» ACTIVITY
Leave the pictures out, and repeat exactly each line from the one that holds "Check the box for row 54" through the final line of the entries below.

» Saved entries
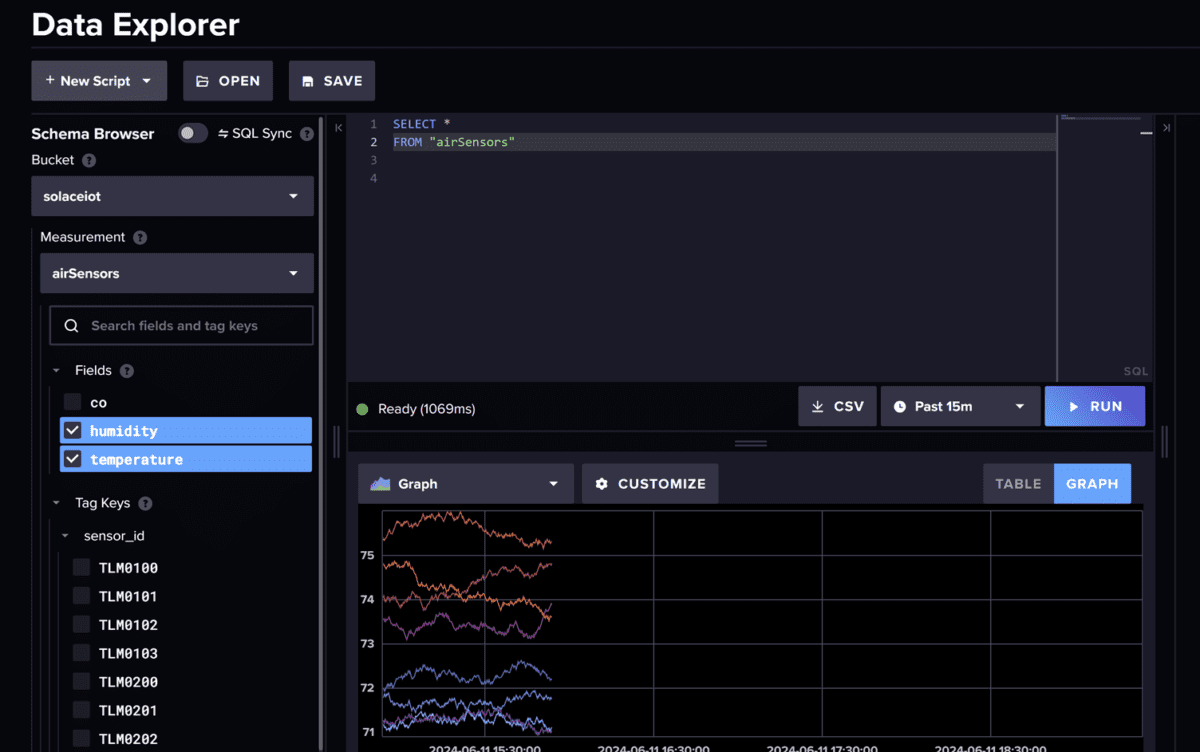1200x752 pixels.
Task: Run the SQL query
Action: click(x=1094, y=407)
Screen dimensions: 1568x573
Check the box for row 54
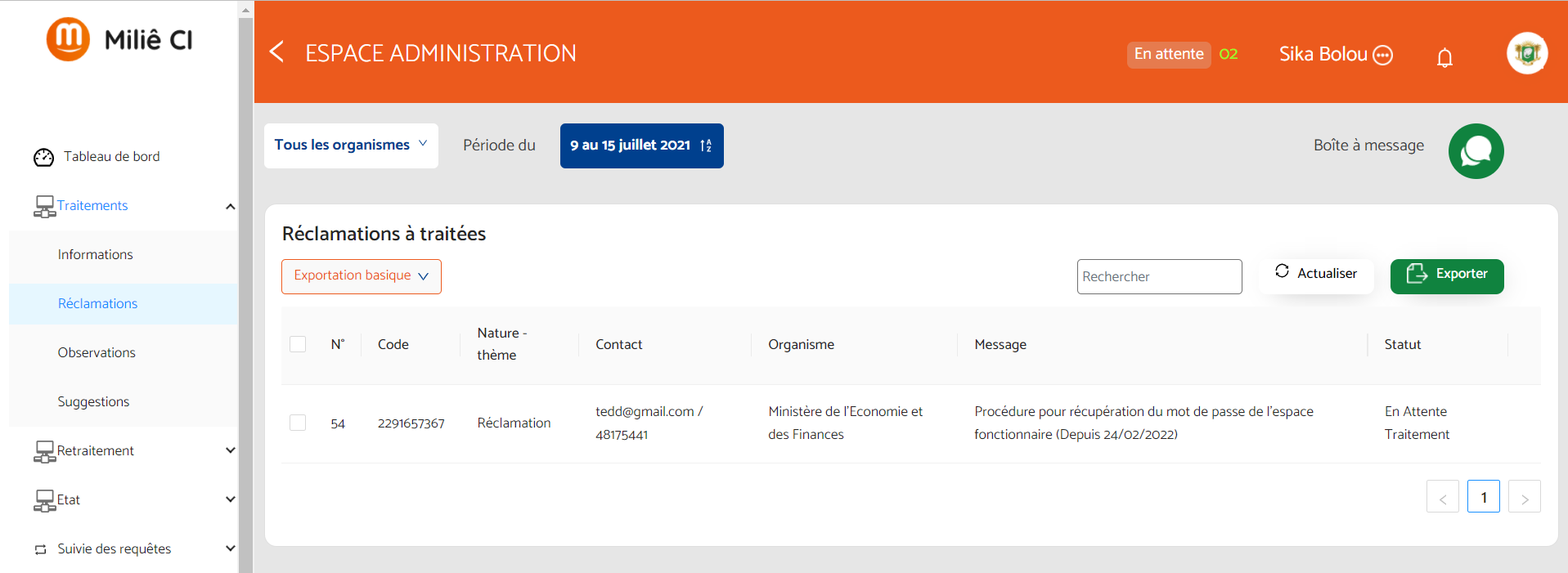pyautogui.click(x=298, y=423)
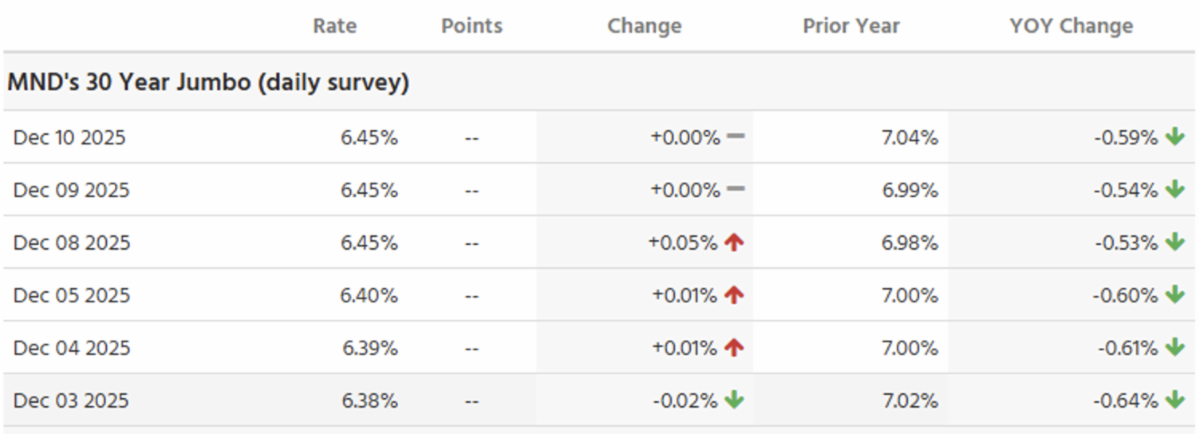Click the green down arrow for Dec 03 YOY

click(x=1174, y=401)
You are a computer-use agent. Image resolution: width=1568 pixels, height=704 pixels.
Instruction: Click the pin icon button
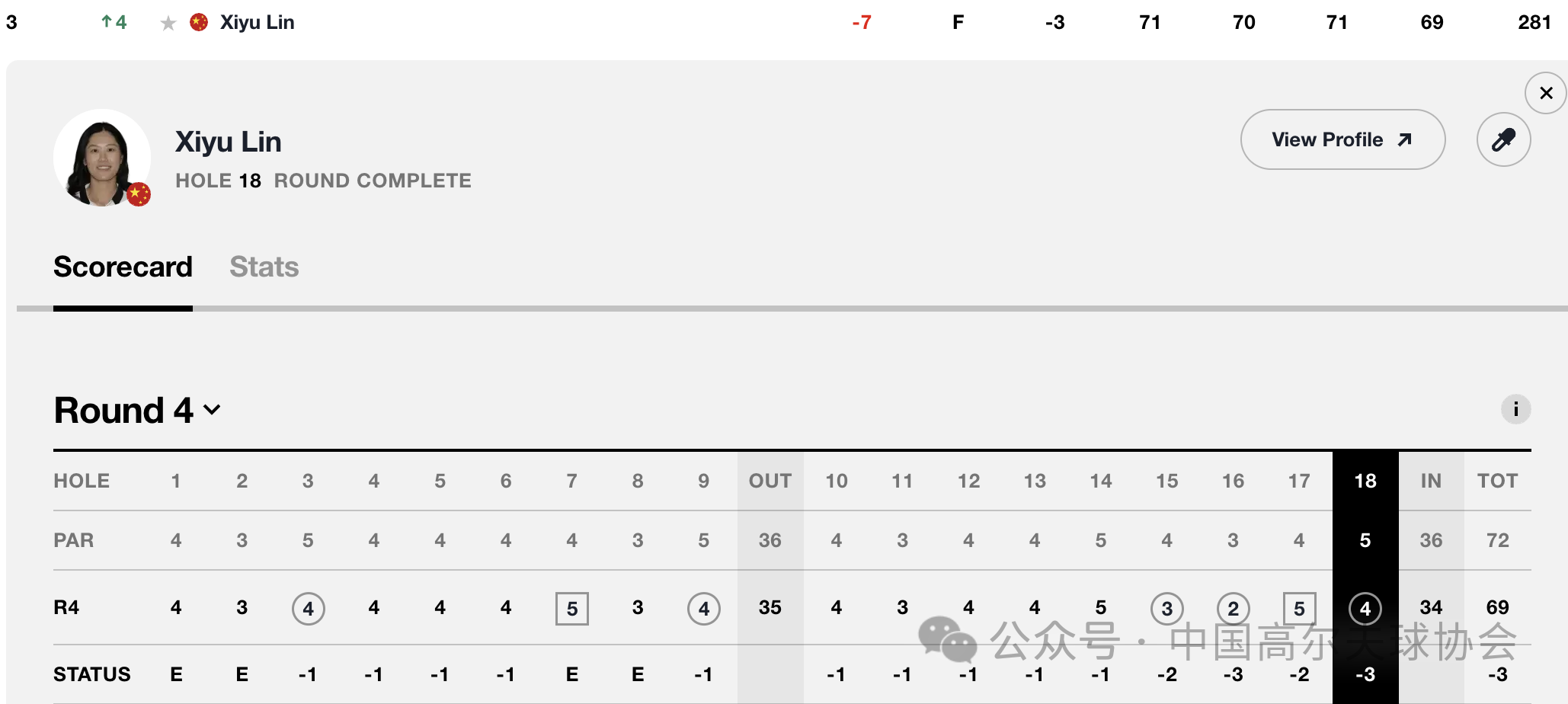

» SOLUTION TO THE EXERCISE
Check the box for row 54
pyautogui.click(x=298, y=423)
Click the green down arrow for Dec 03 YOY

click(x=1174, y=401)
You are a computer-use agent. Image resolution: width=1568 pixels, height=704 pixels.
Instruction: Click the pin icon button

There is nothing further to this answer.